Last week, we shared a small excerpt from my In Their Shoes series, and today we will do so again. Many misconceptions surround engagement, marriage, and motherhood, so I believe these transparent posts will encourage and challenge us!
As this holiday season ensues, we will see an increase online of “perfect” moments, holiday romances, and lovely photos splattered throughout social networks. I am all for sharing the beauty, but I want to encourage those in hard places to see past the picture perfect moments to the struggles behind. So, let’s talk about your married friends. It seems pretty idyllic, right?! It’s far from it and I want to share with you some of these experiences—
A lot of things change when a woman marries. Slipping into those wife shoes can be wonderful, but just like any other life stage, the shoes can be painful. A common thread surged during this series — wives are women, and women desire strong friendships despite life stages.
Listen closely to these experiences:
“I know to those who are unmarried it may seem like they are on different “levels” from their married friends, but they can definitely still relate because that married friend still has the same struggles as before, but maybe they look a little different now. You keep friends the same way you make them … staying in touch, sharing bits of your life with the other, and especially relating on a spiritual level so your bond in Christ makes the relationship the strongest it can be.”
An unmarried woman is not second best, and a married woman still struggles as just as she did before. Marriage is not the magic potion that makes problems go away. At the end of the day, we are all living imperfections.
Married and single women alike need to be intentional about loving each other throughout life changes! It doesn’t have to be difficult, and yet in the following experiences, you’ll see how we sometimes box our hearts in.
“One time, I was talking with a woman and my being married hadn’t come up yet. We were having a really good conversation, but halfway through it, I had mentioned my husband. As soon as I did, her whole face changed. She looked at me differently, as though I was in a higher level of life.
If singles know you’re married, they tend to automatically draw a line between you. The same can be said of wives though. They can just as easily draw lines between marriage and singleness.

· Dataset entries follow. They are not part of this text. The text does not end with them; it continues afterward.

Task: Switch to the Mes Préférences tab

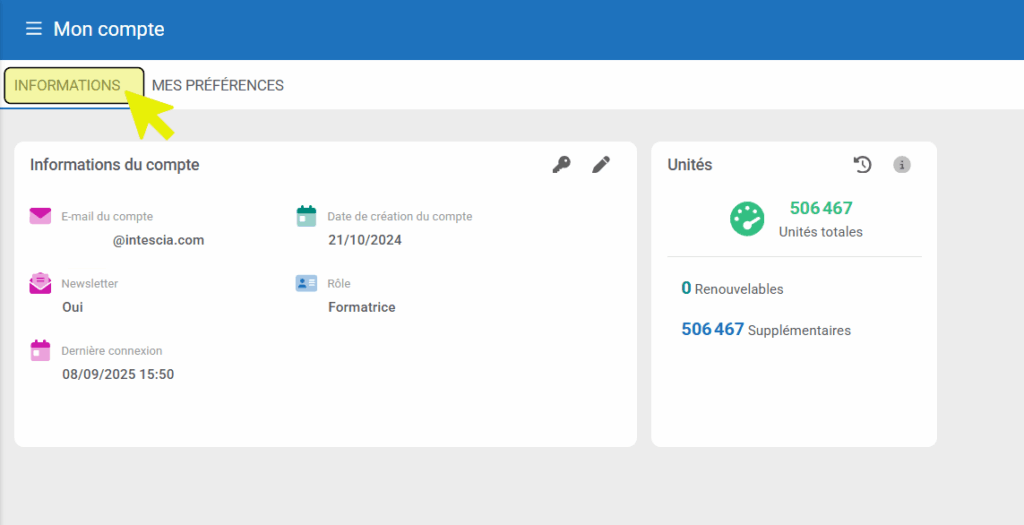Action: point(218,86)
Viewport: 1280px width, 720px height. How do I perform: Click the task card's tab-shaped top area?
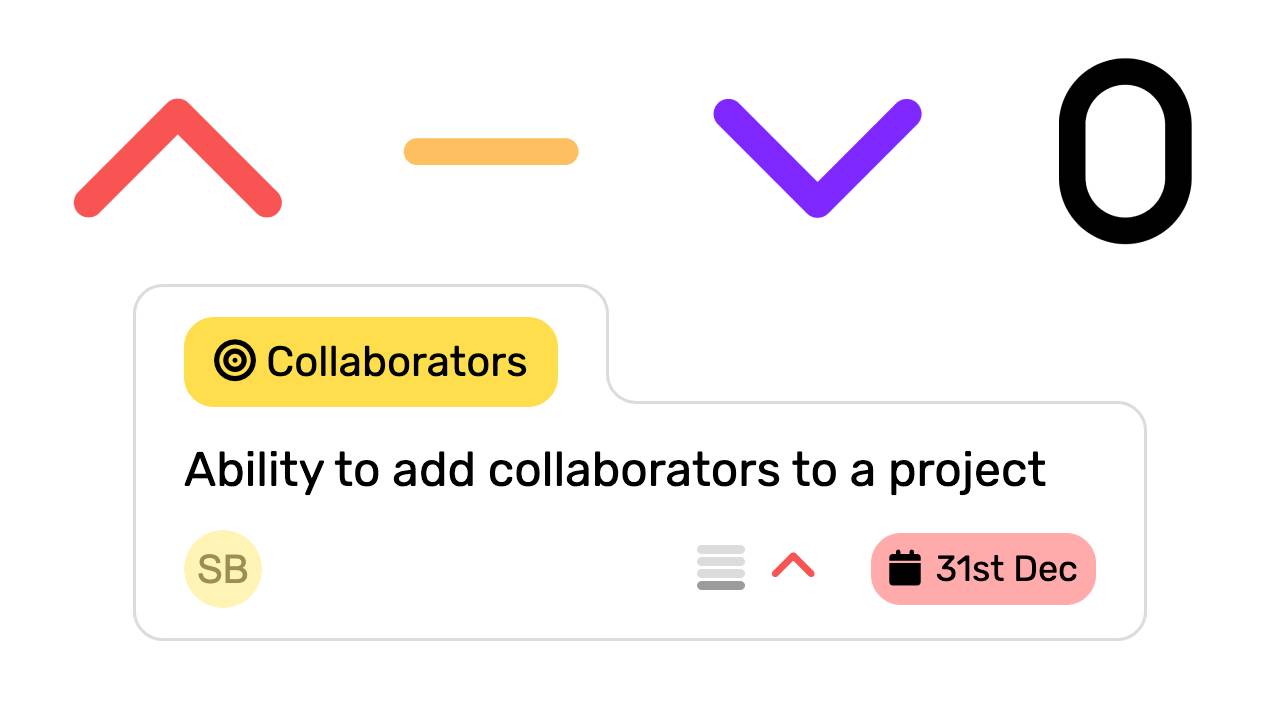point(371,344)
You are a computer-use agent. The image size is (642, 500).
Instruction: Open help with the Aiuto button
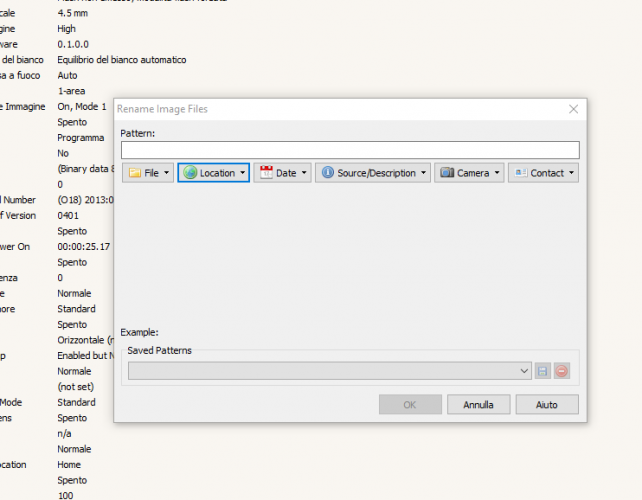click(547, 405)
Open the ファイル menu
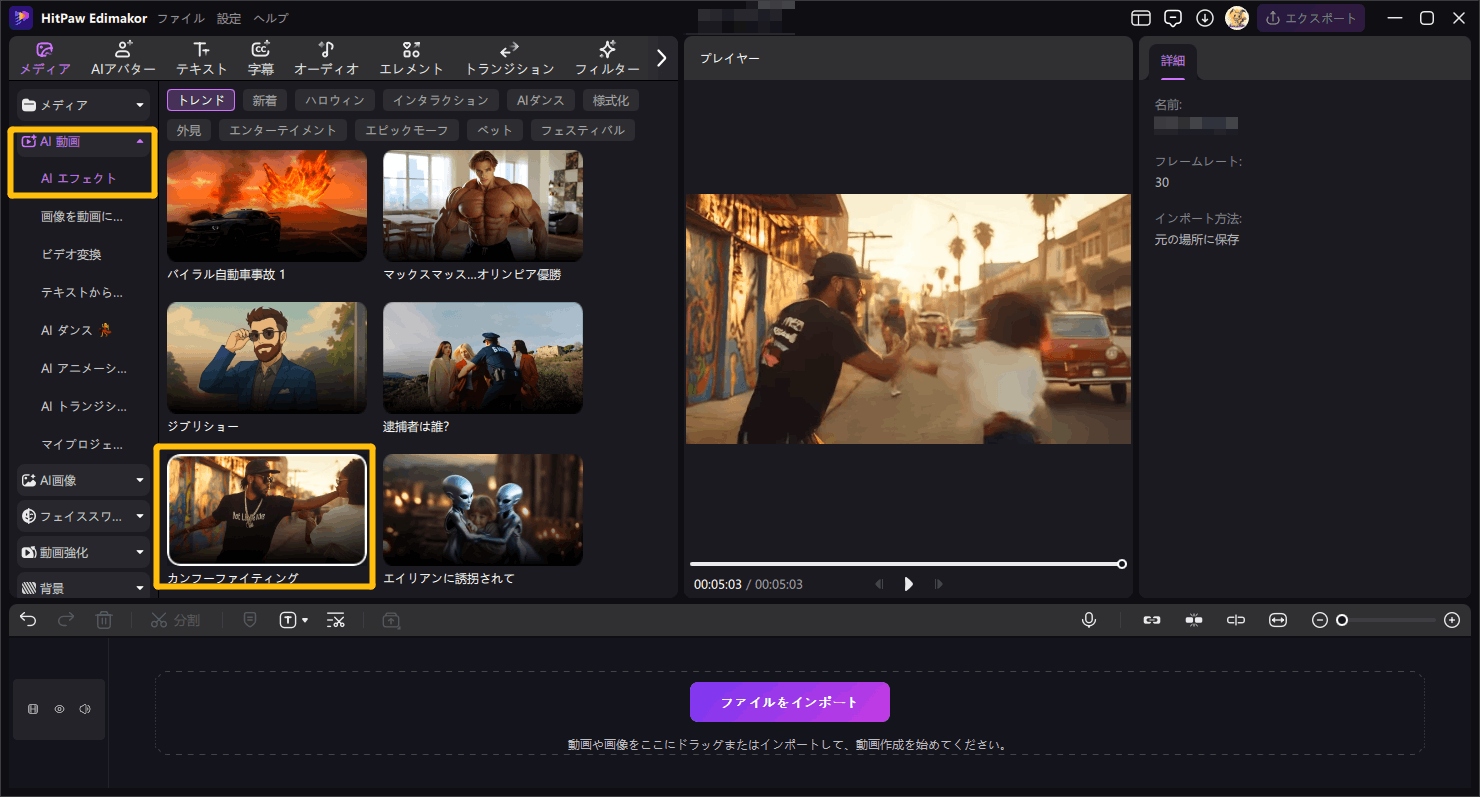This screenshot has height=797, width=1480. tap(181, 18)
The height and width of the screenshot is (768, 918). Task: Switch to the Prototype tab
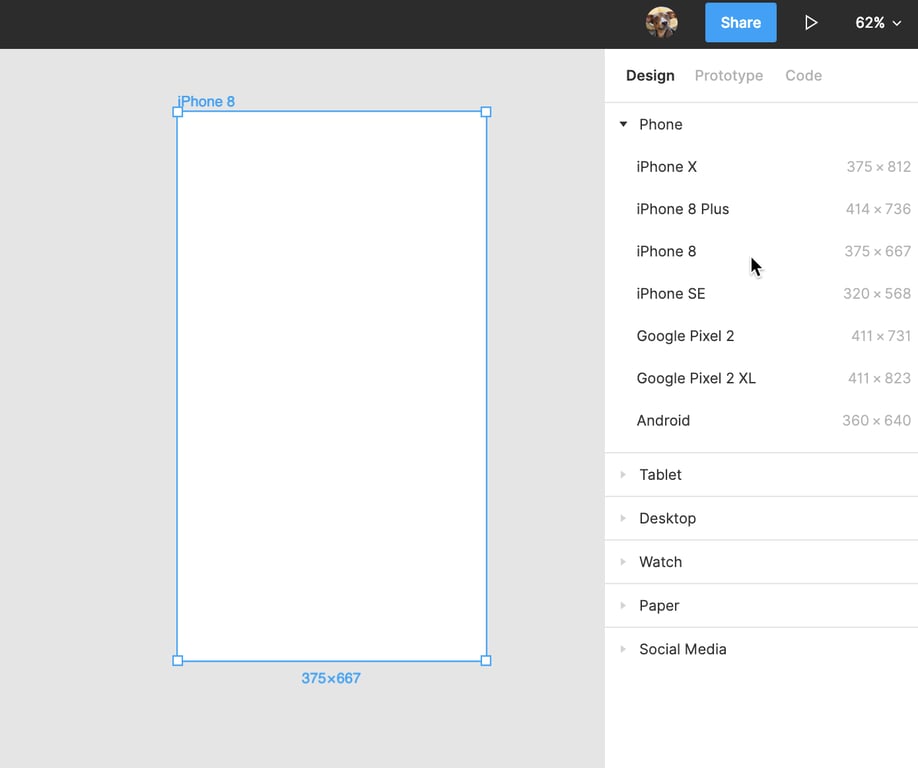728,75
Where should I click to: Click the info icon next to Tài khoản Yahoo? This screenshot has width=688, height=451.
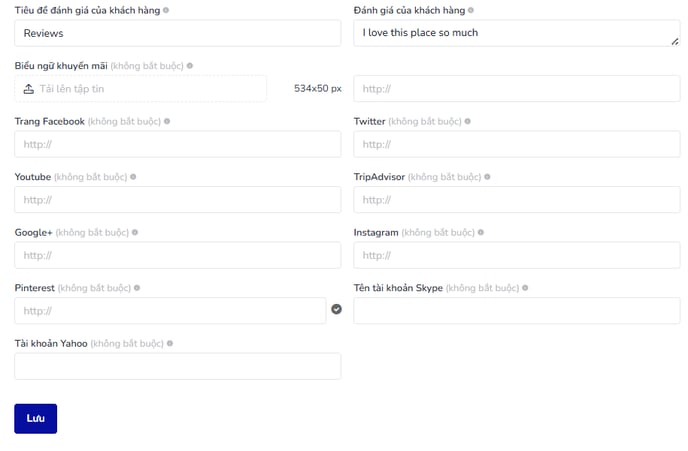(170, 343)
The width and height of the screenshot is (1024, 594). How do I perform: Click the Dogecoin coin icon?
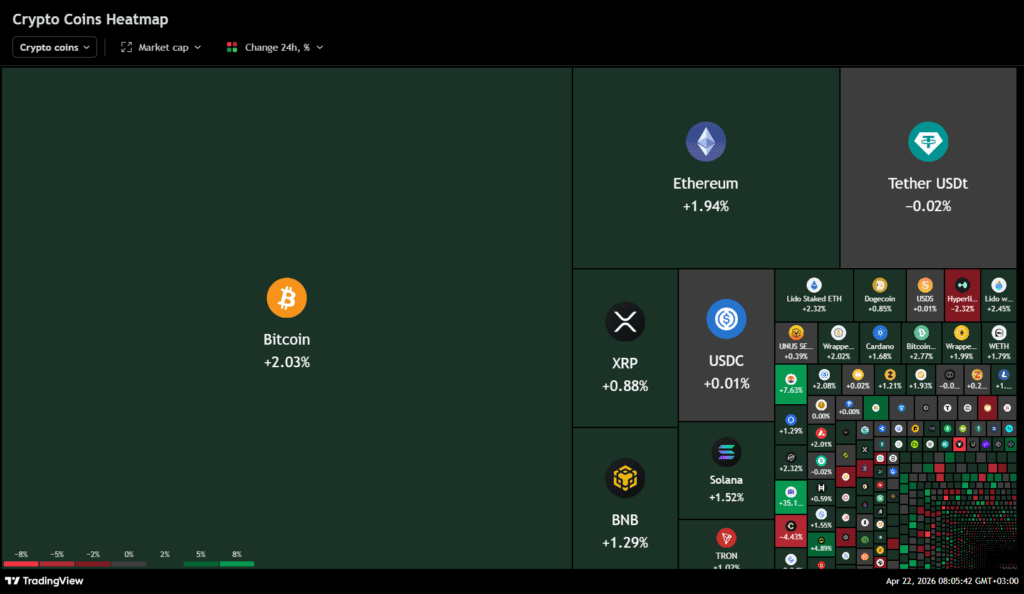[879, 285]
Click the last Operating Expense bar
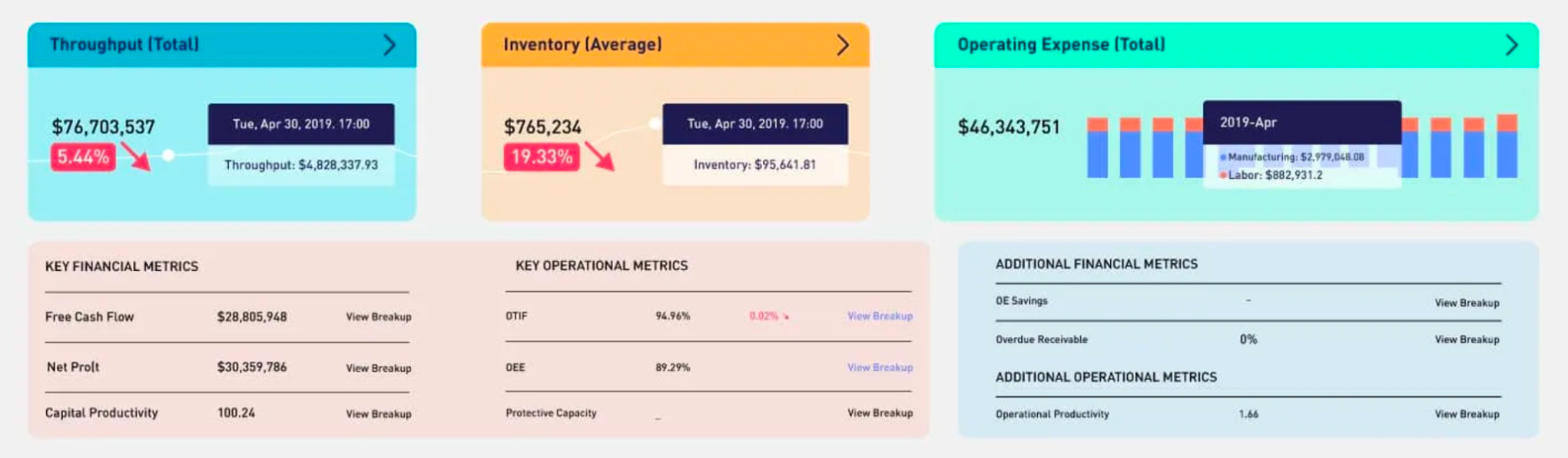 pyautogui.click(x=1507, y=148)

But I see women on both sides wanting to fellowship and be together, simply because we are women. We have a lot in common. Womanhood is a great bond. I wish the lines would disappear, so I do what I can to erase the lines people like to put in front of me! I’m just like you. Let’s be real friends — married or not!”
“I was the first of my friends to marry, so I can’t answer this question. But … I will say that as a newly married young woman, I was deeply hurt when I was left out by a few of my dearest friends who were single. I think they didn’t know how to incorporate me (in my new role as a wife) into their lives any more. I would have liked them to keep calling me. Keep inviting me to do girl things.
I think I understand now, there is a need for both women to acknowledge feeling lost, and for both women to have a lot of grace and continual understanding that it’s a learning process — a friendship between a married and single gal. Always, always assume the good will of your friend! You aren’t friends because that person likes to make you feel bad.”
How easy it is for us to draw lines around ourselves simply because of our marital status! In both instances, you can see the honest desire that these women have for the friendship of singles! We don’t have to create walls and only give the house key to people that share our current life stage. So my question is:
Are you drawing a line and creating self-inflicted limitations because of your life stage?
Consider that it may be you and not the other person standing in the way of a potentially deep friendship. It is easy for us to blame others for our own lack of understanding and friendship. But, I dare say, we have all held the stick that draws the line in the sand!
Viewing the holiday season through social media can be dangerous if we don’t take the time to think about the hearts of our friends. So, let’s erase all those dividing lines we’ve drawn because real friendship happens when we live intentionally, allow others in, and open our hearts wide.